** Opening Material provided block **

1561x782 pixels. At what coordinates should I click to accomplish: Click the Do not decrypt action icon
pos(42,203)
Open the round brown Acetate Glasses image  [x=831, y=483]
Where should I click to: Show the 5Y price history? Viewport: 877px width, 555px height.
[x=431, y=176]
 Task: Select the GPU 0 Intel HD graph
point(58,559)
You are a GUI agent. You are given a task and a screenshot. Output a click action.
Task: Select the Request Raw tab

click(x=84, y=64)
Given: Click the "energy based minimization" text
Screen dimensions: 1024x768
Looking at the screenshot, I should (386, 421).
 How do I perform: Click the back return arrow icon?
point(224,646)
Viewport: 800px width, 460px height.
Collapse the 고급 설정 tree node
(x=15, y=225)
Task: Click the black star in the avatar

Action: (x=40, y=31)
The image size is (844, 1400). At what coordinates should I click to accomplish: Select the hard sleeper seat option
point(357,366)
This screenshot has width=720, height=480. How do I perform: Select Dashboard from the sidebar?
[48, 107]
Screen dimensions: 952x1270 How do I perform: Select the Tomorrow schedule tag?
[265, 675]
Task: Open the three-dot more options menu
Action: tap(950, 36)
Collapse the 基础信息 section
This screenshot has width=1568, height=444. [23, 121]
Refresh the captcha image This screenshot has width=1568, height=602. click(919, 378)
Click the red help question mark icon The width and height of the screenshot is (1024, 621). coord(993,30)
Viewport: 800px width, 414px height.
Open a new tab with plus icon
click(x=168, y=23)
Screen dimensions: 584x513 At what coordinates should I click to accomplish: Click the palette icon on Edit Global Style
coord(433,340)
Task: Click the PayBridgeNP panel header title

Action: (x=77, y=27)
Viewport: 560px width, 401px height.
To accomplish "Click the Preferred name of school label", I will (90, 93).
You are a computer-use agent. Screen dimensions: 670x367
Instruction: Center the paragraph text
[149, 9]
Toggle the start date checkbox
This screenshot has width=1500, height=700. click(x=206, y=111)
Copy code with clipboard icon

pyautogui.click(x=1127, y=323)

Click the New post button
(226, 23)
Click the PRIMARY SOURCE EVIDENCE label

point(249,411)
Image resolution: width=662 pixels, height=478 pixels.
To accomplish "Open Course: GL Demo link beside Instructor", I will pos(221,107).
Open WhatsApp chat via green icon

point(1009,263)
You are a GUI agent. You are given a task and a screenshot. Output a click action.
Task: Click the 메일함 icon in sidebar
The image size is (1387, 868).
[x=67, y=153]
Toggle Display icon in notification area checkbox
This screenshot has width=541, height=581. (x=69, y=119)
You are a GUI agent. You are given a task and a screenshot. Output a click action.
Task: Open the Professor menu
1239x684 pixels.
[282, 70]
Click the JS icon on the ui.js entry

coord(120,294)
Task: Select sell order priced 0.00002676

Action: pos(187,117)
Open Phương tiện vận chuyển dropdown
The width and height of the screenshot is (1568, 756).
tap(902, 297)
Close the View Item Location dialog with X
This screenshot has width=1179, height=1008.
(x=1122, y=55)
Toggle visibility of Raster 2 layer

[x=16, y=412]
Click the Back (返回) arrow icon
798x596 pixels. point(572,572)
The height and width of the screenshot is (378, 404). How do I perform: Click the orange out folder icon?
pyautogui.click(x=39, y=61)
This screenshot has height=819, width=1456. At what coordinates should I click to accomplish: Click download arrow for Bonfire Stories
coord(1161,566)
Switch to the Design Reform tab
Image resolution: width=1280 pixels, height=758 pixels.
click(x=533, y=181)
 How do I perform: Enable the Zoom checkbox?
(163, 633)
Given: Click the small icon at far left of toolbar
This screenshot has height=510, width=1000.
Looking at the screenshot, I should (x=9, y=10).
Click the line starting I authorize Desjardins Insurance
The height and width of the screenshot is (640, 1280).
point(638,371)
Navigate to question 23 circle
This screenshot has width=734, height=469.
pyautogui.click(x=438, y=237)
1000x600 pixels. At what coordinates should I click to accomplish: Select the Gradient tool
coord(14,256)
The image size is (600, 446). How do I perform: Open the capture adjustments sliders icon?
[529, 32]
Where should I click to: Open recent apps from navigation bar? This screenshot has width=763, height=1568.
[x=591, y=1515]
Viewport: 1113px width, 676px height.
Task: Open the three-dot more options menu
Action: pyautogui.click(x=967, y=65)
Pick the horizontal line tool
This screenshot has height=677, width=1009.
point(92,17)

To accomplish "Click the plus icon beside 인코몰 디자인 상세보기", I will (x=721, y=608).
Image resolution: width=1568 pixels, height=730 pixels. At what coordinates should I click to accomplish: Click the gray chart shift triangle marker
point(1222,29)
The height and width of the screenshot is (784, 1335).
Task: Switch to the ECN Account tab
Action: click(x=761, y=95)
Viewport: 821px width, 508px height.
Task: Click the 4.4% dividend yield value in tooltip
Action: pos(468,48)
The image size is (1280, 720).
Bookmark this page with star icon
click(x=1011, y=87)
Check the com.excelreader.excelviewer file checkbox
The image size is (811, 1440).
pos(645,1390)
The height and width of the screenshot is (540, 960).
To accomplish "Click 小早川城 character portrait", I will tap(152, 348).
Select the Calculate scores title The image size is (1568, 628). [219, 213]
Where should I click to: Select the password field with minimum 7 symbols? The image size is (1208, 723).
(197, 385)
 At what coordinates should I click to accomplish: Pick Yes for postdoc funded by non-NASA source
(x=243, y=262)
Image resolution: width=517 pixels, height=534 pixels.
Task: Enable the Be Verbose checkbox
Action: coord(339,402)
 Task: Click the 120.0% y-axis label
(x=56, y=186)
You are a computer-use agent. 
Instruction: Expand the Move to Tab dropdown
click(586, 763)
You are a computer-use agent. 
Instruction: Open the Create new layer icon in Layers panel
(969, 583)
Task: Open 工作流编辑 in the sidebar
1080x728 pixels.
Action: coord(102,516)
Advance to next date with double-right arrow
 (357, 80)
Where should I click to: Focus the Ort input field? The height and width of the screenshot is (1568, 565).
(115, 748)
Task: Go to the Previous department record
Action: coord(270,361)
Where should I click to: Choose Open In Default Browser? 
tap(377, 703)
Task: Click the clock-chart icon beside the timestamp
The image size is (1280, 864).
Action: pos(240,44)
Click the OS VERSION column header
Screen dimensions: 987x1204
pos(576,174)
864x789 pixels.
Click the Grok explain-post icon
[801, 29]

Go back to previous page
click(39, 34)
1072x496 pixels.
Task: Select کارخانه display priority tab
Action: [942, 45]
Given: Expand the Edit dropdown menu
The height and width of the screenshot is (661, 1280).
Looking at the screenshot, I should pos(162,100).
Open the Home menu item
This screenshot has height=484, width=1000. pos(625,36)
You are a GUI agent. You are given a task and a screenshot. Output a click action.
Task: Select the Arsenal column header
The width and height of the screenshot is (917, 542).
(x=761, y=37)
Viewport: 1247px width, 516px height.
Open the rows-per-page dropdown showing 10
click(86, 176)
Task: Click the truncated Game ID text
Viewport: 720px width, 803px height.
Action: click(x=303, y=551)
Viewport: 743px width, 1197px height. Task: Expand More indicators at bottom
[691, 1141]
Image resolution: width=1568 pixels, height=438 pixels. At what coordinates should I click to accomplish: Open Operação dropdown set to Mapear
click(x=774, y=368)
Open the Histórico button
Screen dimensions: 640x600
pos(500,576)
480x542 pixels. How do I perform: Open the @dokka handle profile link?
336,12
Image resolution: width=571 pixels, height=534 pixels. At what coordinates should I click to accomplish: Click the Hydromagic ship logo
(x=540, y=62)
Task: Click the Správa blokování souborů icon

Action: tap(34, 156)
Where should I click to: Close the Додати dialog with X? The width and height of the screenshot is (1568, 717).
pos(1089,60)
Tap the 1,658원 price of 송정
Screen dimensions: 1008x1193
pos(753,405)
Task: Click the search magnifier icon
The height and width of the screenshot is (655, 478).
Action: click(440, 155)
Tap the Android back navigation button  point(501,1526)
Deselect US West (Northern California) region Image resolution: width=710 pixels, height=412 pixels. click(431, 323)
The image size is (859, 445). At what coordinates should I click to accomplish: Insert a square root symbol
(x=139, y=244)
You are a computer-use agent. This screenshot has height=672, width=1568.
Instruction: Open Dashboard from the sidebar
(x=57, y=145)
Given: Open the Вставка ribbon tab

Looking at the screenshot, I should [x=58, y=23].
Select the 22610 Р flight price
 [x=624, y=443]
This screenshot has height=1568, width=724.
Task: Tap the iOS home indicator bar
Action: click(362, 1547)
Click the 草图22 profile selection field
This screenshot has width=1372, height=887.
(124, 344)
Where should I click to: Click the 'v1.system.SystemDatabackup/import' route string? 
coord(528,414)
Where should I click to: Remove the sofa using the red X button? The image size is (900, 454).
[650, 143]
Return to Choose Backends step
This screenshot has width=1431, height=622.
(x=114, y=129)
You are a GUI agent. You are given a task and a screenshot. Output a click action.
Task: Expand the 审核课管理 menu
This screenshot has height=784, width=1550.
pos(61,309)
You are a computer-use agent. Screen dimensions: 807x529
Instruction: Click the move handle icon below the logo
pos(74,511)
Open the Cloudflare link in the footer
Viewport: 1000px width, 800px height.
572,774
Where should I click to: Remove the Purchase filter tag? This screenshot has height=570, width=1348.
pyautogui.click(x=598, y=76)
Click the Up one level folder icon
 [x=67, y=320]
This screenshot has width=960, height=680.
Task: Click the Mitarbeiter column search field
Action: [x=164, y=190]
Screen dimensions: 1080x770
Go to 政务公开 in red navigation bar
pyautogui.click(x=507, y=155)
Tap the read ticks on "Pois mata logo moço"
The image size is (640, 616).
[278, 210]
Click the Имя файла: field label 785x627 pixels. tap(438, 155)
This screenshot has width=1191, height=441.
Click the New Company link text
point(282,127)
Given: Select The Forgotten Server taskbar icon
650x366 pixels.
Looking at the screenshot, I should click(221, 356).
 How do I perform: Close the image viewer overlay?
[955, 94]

** Closing Material provided block **

**Exercise brief:** Filter the entries above and copy only the lines that hold "beside".

**Output of the task:**
To accomplish "Open Course: GL Demo link beside Instructor", I will pos(221,107).
To accomplish "Click the plus icon beside 인코몰 디자인 상세보기", I will (x=721, y=608).
Task: Click the clock-chart icon beside the timestamp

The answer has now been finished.